Agora, o presidente Frederico Franco (que era vice de Lugo) já anunciou que manterá a segurança jurídica e que fará cumprir as determinações judiciais. Em reportagem desta FOLHA, os emigrantes fazem um apelo ao governo brasileiro para que reconheça como legítimo o novo presidente paraguaio e a revogação de todas as medidas restritivas do Mercosul e de outros organismos internacionais.
É importante esclarecer, no entanto, que o presidente Fernando Lugo passou por um processo de impeachment legal, conforme determina a Constituição daquele País. Embora tenha sido um processo extremamente rápido, foi legítimo e a atual situação confirma essa afirmação. Lugo não está preso, as manifestações contrárias à sua deposição continuam ocorrendo sem fortes repressões policiais e a imprensa não foi cerceada. O que precisa ser feito neste caso é reconhecer a soberania do País e acatar as decisões internas, uma vez que os deputados e senadores também foram eleitos democraticamente.
A política externa brasileira nos últimos anos tem se mostrado bastante ambígua, uma vez que apoia governos autoritários que, aliás, caminham na contramão da democracia, como a Venezuela, de Hugo Chávez, e a Bolívia, de Evo Morales. Ainda há que se lembrar das ditaduras árabes, como a do iraniano Mahmoud Ahmadinejad e a síria, de Bashar al-Assad. Posição partidária ''de esquerda'' é uma coisa, mas apoiar ditaduras e governos autoritários são posicionamentos diferentes.

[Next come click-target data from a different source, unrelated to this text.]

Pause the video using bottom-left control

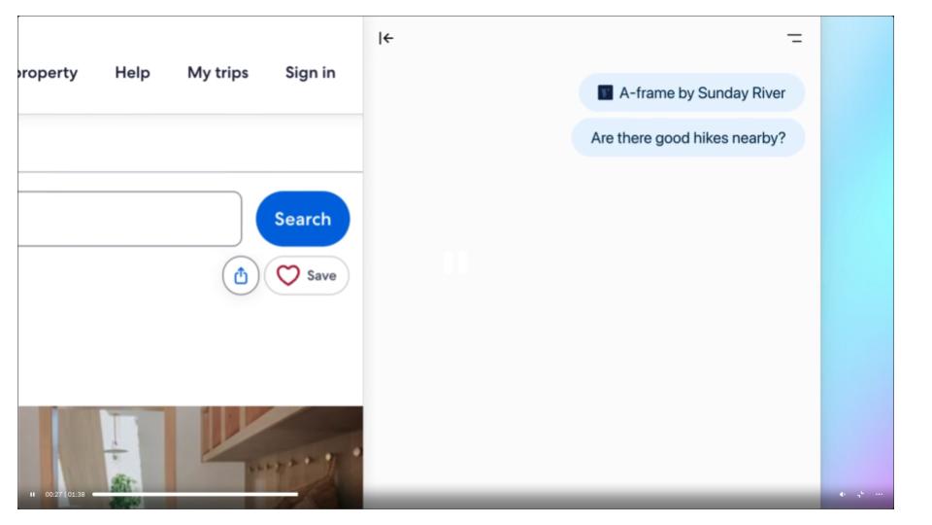(32, 494)
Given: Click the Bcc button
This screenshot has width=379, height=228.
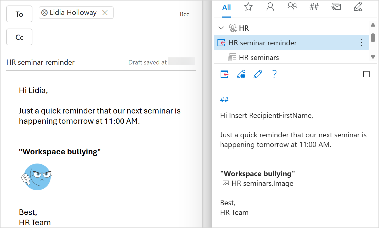Looking at the screenshot, I should point(185,14).
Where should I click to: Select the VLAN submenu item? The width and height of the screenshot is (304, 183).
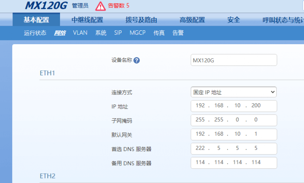tap(80, 33)
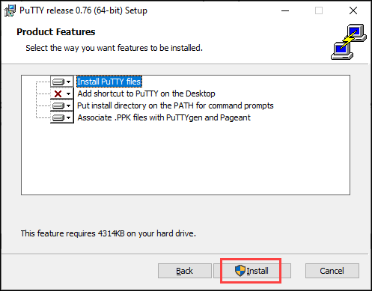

Neste caso, por enquanto, prevaleceu o bom senso brasileiro. Por influência da presidente Dilma Rousseff (PT) foram aplicadas sanções políticas ao Paraguai, como a suspensão do Mercosul e da Unasul, mas sem imposição de restrições econômicas. Uma decisão neste sentido atingiria em cheio os próprios brasiguaios, responsáveis pela exportação de grãos. No entanto, o governo deveria estreitar mais as relações diplomáticas a fim de garantir alguma segurança aos brasiguaios.